Saved data entries

[Start of Attachment]

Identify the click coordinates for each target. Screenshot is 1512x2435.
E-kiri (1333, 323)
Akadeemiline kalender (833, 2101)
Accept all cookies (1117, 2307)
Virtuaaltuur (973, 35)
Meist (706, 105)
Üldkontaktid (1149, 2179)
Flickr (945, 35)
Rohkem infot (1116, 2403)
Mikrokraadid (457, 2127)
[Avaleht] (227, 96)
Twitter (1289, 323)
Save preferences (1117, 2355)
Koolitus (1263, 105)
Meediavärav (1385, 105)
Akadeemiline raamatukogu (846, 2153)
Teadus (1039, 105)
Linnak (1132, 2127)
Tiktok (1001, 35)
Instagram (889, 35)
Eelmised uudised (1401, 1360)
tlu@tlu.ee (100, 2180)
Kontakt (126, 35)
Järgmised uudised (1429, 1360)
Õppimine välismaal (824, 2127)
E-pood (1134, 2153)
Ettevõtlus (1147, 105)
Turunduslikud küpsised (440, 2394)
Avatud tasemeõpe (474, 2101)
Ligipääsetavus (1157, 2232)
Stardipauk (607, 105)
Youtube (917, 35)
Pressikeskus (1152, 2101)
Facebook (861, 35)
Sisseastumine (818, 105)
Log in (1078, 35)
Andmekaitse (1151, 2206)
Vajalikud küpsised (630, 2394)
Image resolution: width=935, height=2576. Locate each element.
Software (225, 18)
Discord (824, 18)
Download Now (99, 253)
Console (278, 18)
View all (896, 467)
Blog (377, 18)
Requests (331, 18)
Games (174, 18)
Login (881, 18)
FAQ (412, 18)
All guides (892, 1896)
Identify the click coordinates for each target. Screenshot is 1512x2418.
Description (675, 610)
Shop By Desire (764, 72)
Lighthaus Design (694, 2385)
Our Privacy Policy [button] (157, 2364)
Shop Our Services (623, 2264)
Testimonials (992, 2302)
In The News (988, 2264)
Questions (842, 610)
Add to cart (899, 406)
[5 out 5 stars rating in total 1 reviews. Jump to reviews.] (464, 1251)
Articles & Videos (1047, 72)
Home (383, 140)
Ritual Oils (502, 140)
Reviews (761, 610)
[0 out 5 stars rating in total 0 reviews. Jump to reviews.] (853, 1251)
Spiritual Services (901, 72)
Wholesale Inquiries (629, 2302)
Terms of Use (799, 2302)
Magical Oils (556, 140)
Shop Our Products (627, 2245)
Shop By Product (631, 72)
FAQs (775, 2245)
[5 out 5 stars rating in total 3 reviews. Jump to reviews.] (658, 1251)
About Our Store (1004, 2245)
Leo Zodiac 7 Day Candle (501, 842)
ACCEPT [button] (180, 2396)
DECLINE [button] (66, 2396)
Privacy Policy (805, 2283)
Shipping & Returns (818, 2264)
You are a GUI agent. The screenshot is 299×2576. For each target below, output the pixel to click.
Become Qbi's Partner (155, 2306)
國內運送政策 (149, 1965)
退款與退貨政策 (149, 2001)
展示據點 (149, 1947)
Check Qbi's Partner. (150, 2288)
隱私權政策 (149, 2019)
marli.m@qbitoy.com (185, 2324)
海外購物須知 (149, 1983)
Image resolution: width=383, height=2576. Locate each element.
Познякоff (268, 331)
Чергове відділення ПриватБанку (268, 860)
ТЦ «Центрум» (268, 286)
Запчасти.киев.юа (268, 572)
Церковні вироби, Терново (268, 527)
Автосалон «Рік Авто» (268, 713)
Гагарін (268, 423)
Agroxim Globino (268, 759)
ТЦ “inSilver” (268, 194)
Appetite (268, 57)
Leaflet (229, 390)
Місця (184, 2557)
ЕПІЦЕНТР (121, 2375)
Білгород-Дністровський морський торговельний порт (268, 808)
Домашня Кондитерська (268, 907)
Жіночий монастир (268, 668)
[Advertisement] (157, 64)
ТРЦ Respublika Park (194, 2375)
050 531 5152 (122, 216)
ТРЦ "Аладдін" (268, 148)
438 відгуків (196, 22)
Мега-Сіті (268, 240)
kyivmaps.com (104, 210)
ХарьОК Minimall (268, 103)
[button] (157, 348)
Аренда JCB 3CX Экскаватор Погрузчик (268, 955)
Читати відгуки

[End of Attachment]

Find the lines in the records that contain the word "uudised", then copy every one of them.

Eelmised uudised (1401, 1360)
Järgmised uudised (1429, 1360)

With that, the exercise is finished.